An example of this is one of my favorite conversion era stories. Radbod, a King of Frisia (NW Germany to NW Netherlands) was almost converted, but before his baptism, he asked the missionaries where his ancestors who had not converted were. When he was told they were burning in Hell, he told the missionaries he’d rather spend eternity in Hell with his ancestors than in Heaven with his enemies and the baptism was cancelled. He was willing to switch gods, but he wasn’t willing to desert his people. Modern Heathens today still celebrate him for this.
I hypothesize this is why heroes are such a fundamental part of Pagan mythologies. When I converted, all I cared about at first was god myths and I was confused why people kept throwing hero stories at me like they had equal – or even greater – importance. Now I get it. Heroes are the human beings who went out of their way to make sure the social contract was upheld and to provide justice for those who couldn’t get it for themselves. We teach these stories to our children and talk about emulating their values because this is what we should strive to be. Not because they get a better afterlife, but because “I know one thing that never dies, the glory of a dead man’s deeds.” (As says the Havamal, the closest thing to a divine text that we Heathens have.)
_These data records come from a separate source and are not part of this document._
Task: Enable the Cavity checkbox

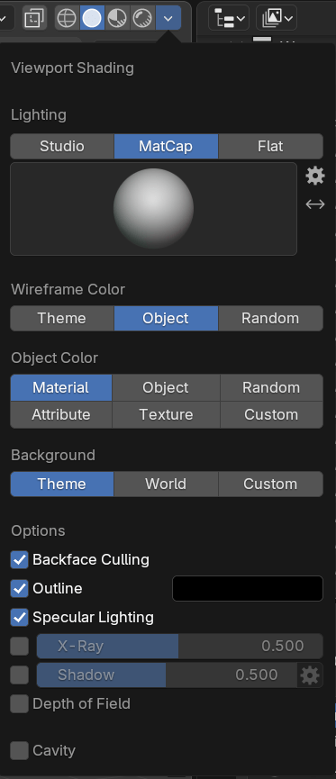Action: click(x=20, y=751)
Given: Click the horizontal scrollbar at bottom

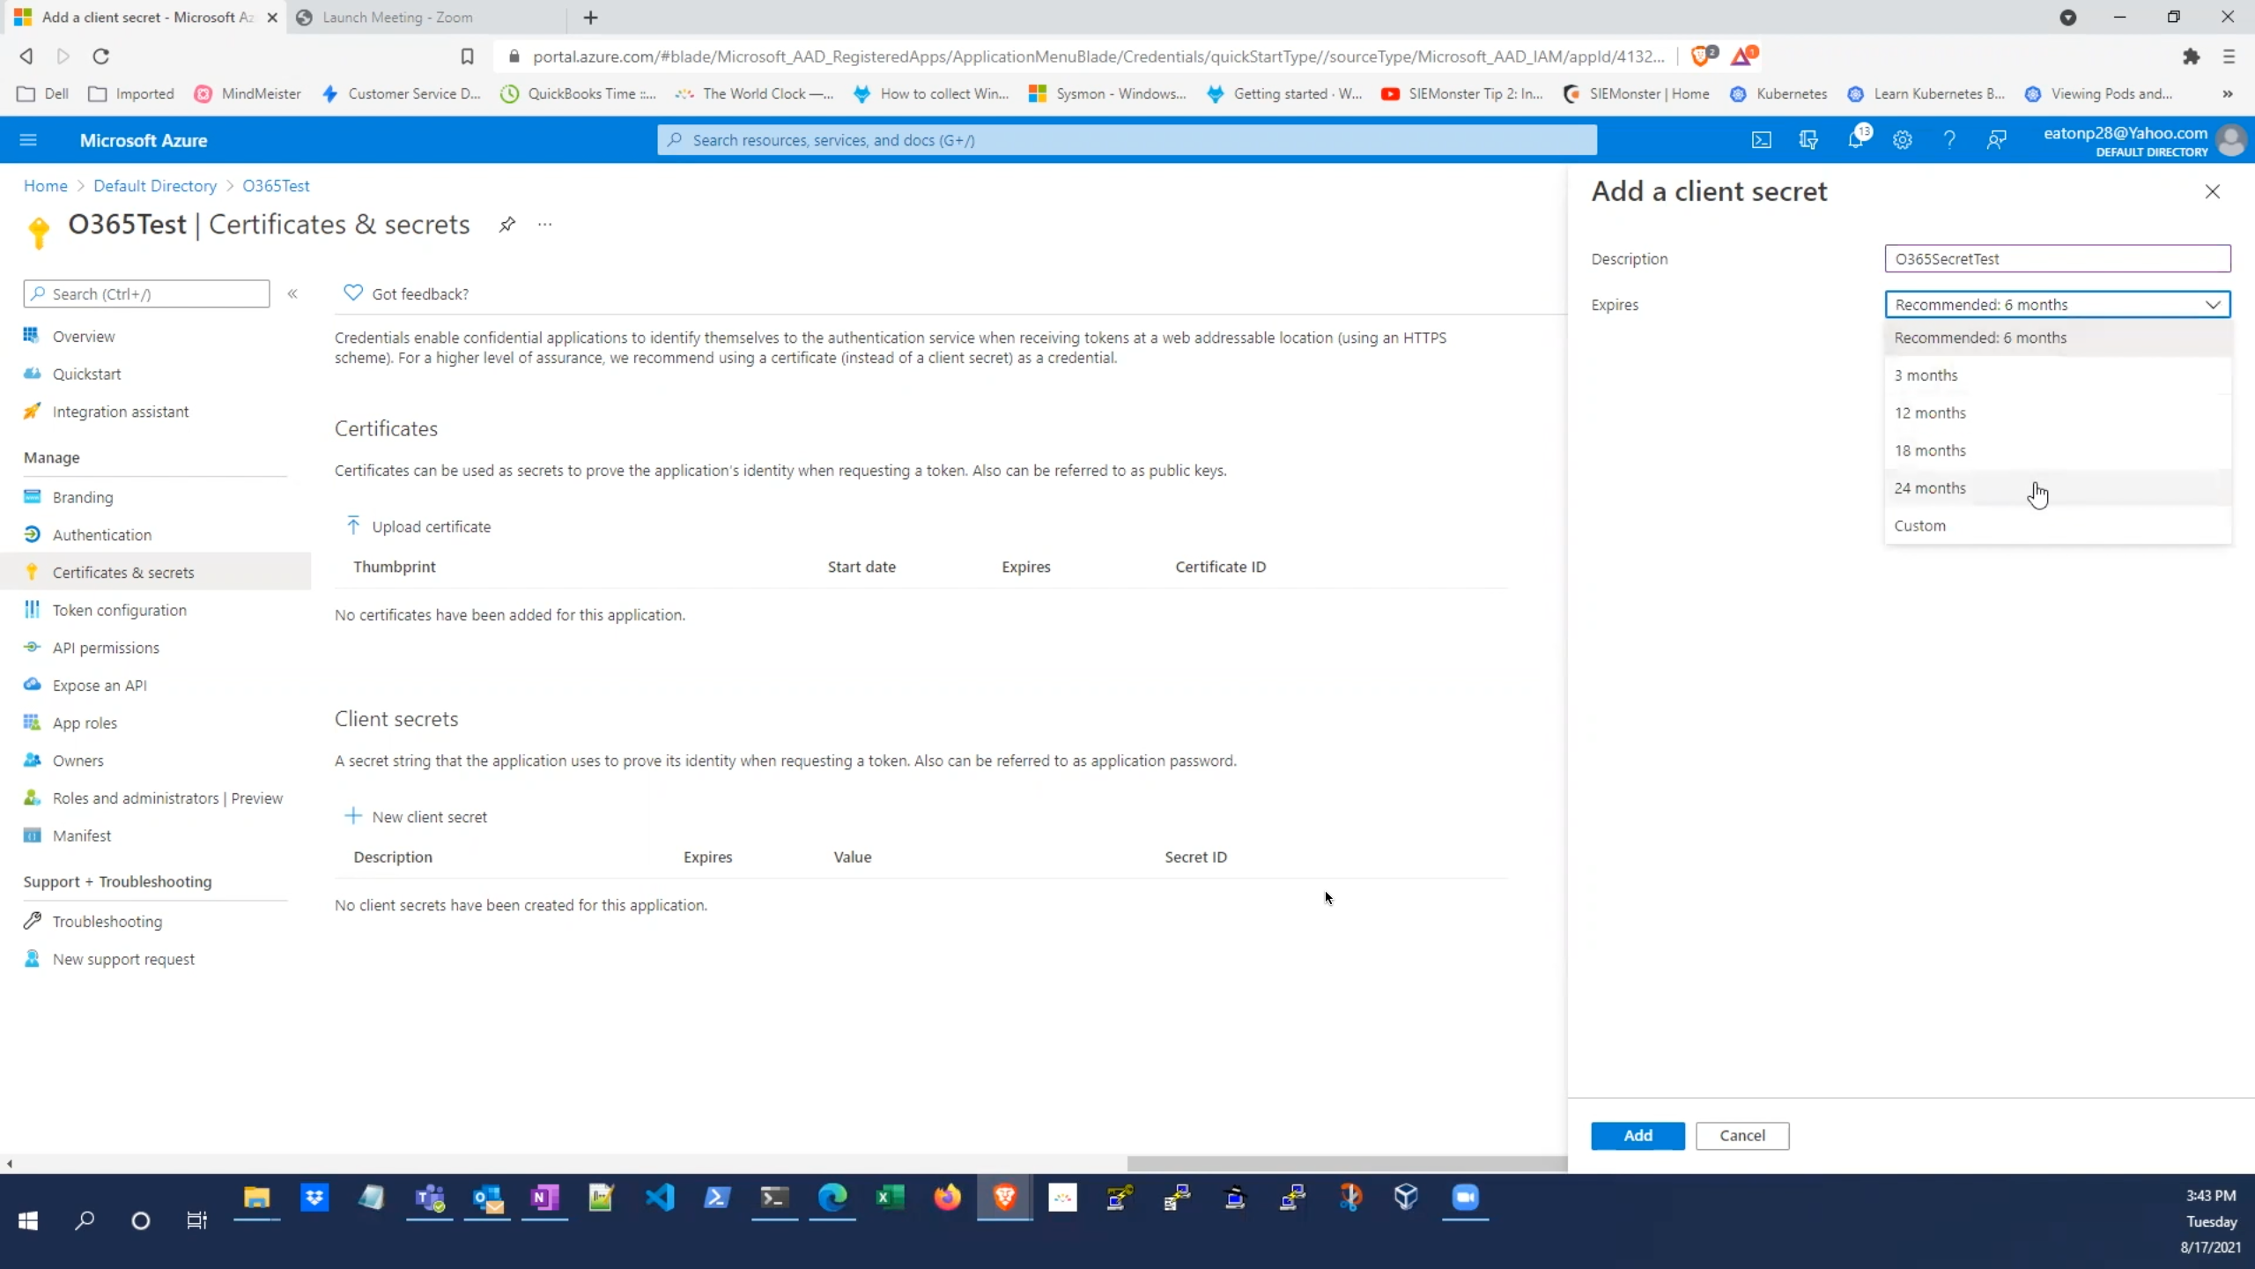Looking at the screenshot, I should point(1346,1163).
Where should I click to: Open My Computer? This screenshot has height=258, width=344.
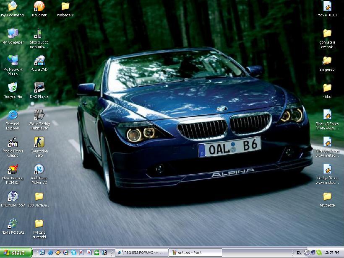pyautogui.click(x=13, y=34)
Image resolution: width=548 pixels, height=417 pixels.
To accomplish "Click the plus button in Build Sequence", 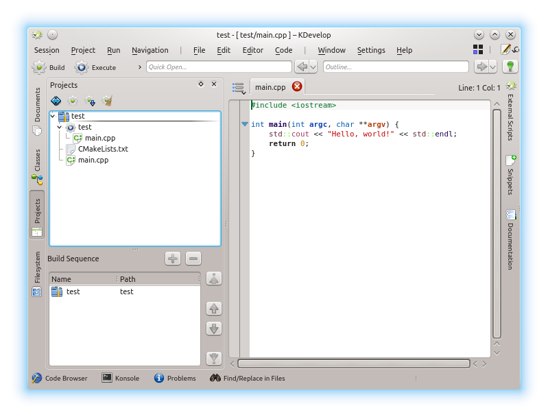I will click(x=173, y=259).

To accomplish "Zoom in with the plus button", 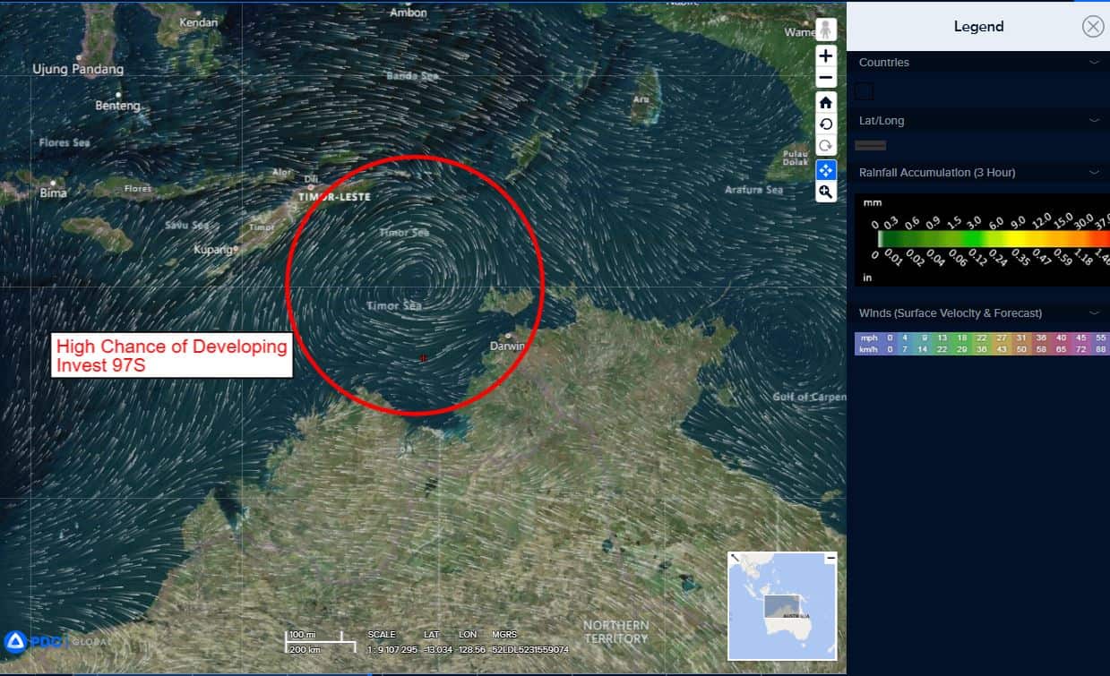I will pos(825,56).
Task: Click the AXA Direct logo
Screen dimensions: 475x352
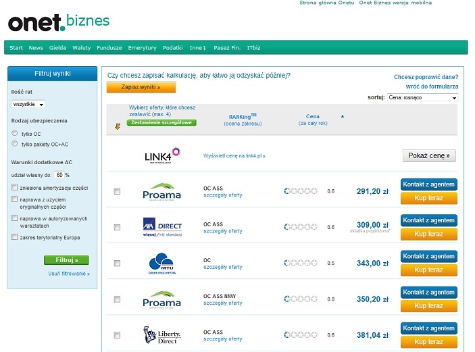Action: pyautogui.click(x=161, y=227)
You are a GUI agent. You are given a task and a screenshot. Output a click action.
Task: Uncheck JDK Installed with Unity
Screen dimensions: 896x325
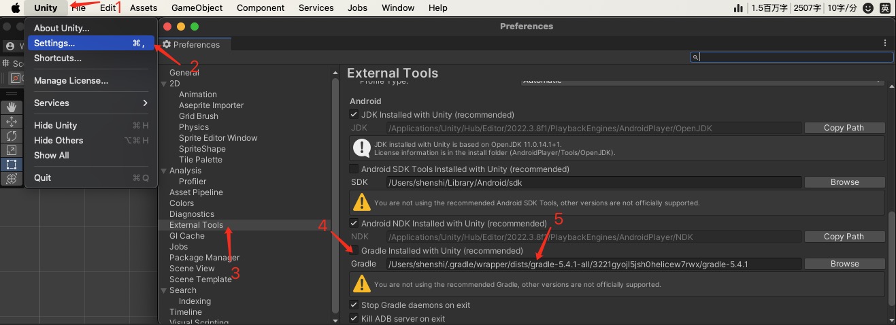354,114
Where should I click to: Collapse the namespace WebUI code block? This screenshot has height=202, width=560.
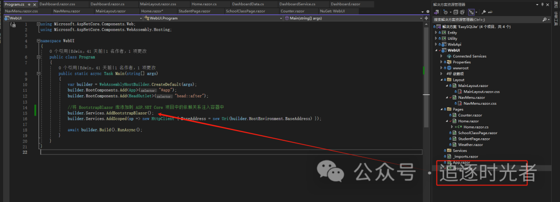39,41
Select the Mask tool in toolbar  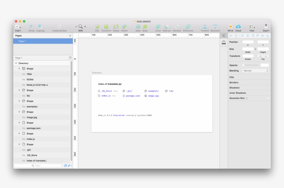pyautogui.click(x=138, y=27)
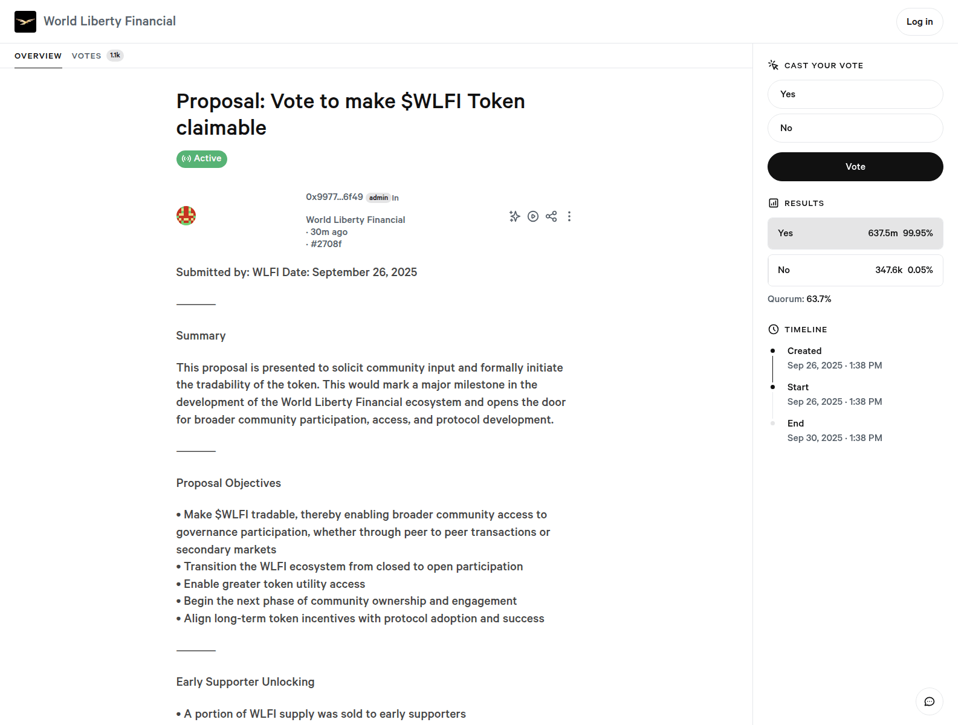Open the 0x9977...6f49 author address link
The height and width of the screenshot is (725, 967).
click(334, 197)
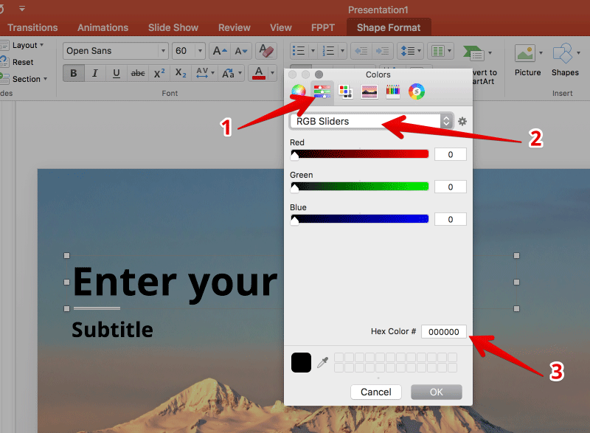Click the Green color slider track
Screen dimensions: 590x433
[x=361, y=187]
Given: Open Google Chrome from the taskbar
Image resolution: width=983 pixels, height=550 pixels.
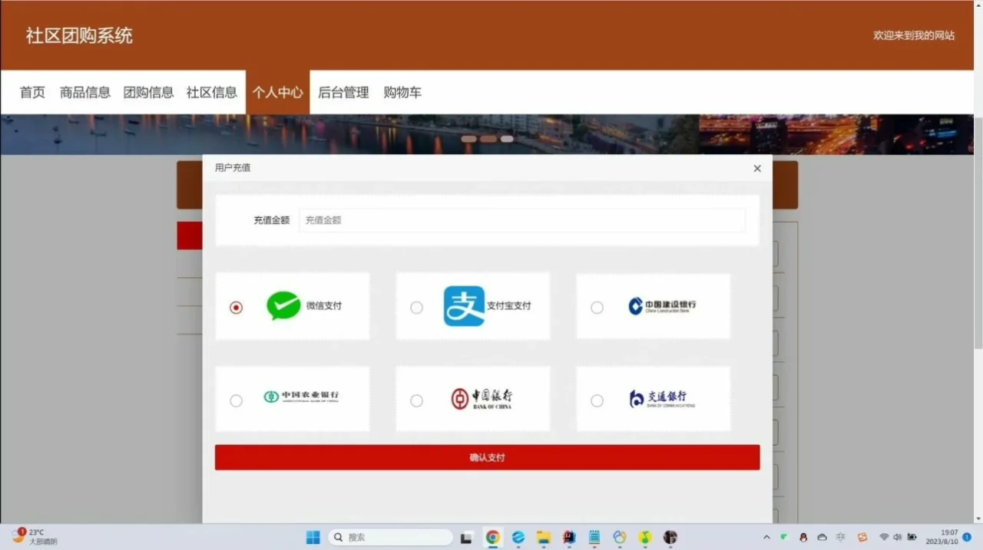Looking at the screenshot, I should pos(492,537).
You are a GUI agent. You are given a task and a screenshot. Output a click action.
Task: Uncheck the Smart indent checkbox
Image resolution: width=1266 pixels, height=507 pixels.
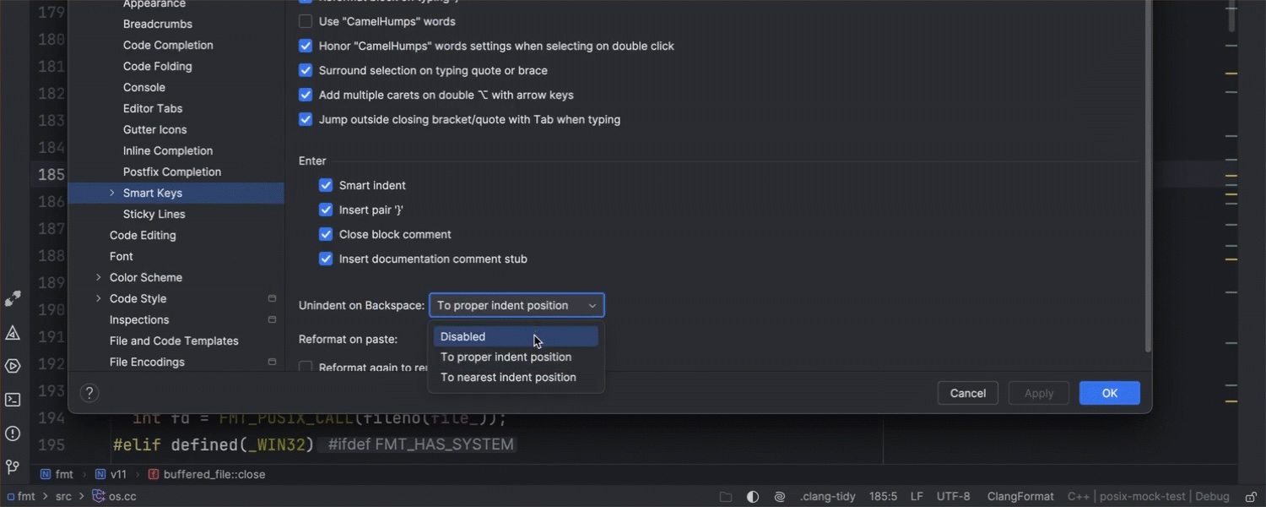coord(326,185)
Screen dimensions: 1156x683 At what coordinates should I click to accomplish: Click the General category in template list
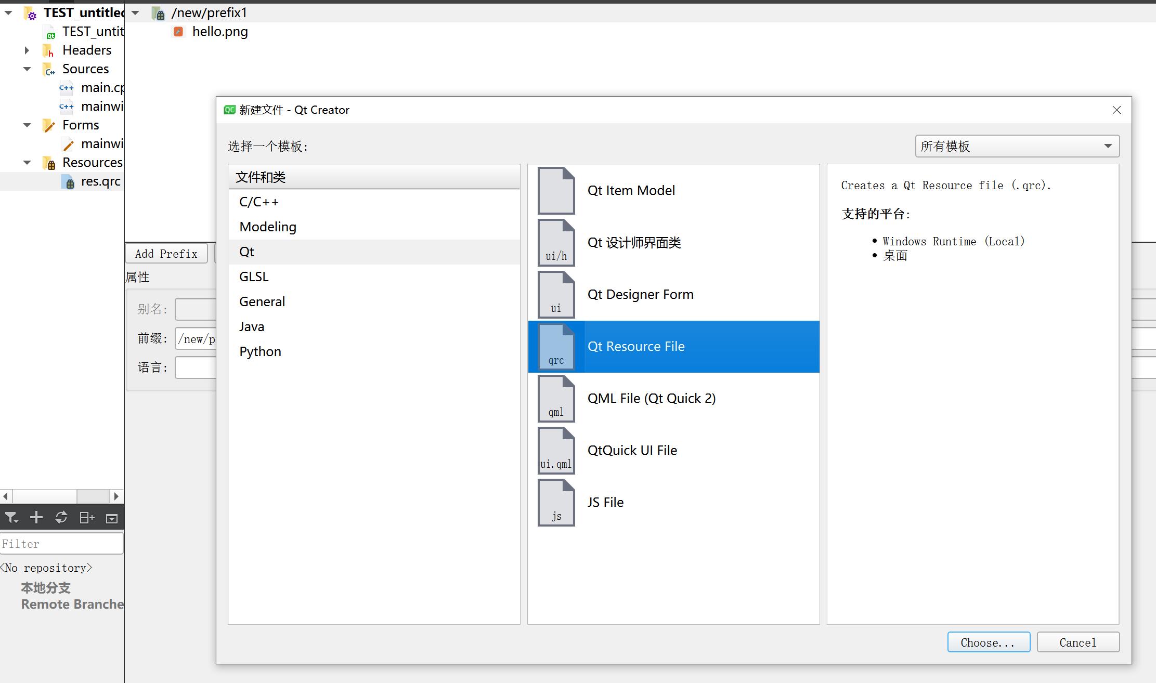(262, 301)
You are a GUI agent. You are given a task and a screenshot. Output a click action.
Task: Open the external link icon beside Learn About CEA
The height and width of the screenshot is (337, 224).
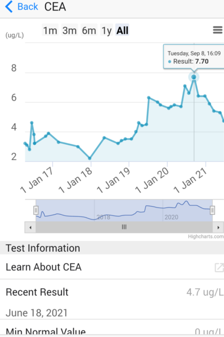click(219, 267)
Basically, we do good for the sake of doing good. And we kick the crap out of people who do evil (or just put them in jail) because they’re screwing life up for everybody else. And then things go as smoothly as they can go. There is no fear of god or fear of what comes after death. There is a responsibility to other people that must be upheld or the community fails. We punish people who damage the community. We idolize people who strengthen it. We don’t need a god to make us behave if we believe in some version – mystical or mundane – of wyrd.
Readers, what do you think causes society to run smoothly and people to behave ethically?
* There is the famous legend of Vallhalla, Odin’s hall where soldiers who die in battle spend the days until Ragnorak (the Norse Armageddon) fighting each other (for fun – war is less traumatic when you can’t die) and drinking mead with valkyries. There are also stories in the Lore of Freya taking some of the dead, and from these tales some Heathens extrapolate that gods may upon occasion invite humans to live in their homes; that, for example, Shakespeare might very well be hanging with Bragi, and Abraham Lincoln with Forseti. Most heathens I know, however, don’t seem to take these stories literally – or at least don’t count on it happening to them!
** Ásatrú is a modern word, and Heathenry is a modern creation based on the word Germanic Christians used to label the unconverted (much like Roman Christians used “pagan” as a label for the unconverted there). Some groups who focus more on the folk part of Norse reconstructionism, particularly in Scandinavia , still call themselves Forn Sed (the modern translation of forn siðr).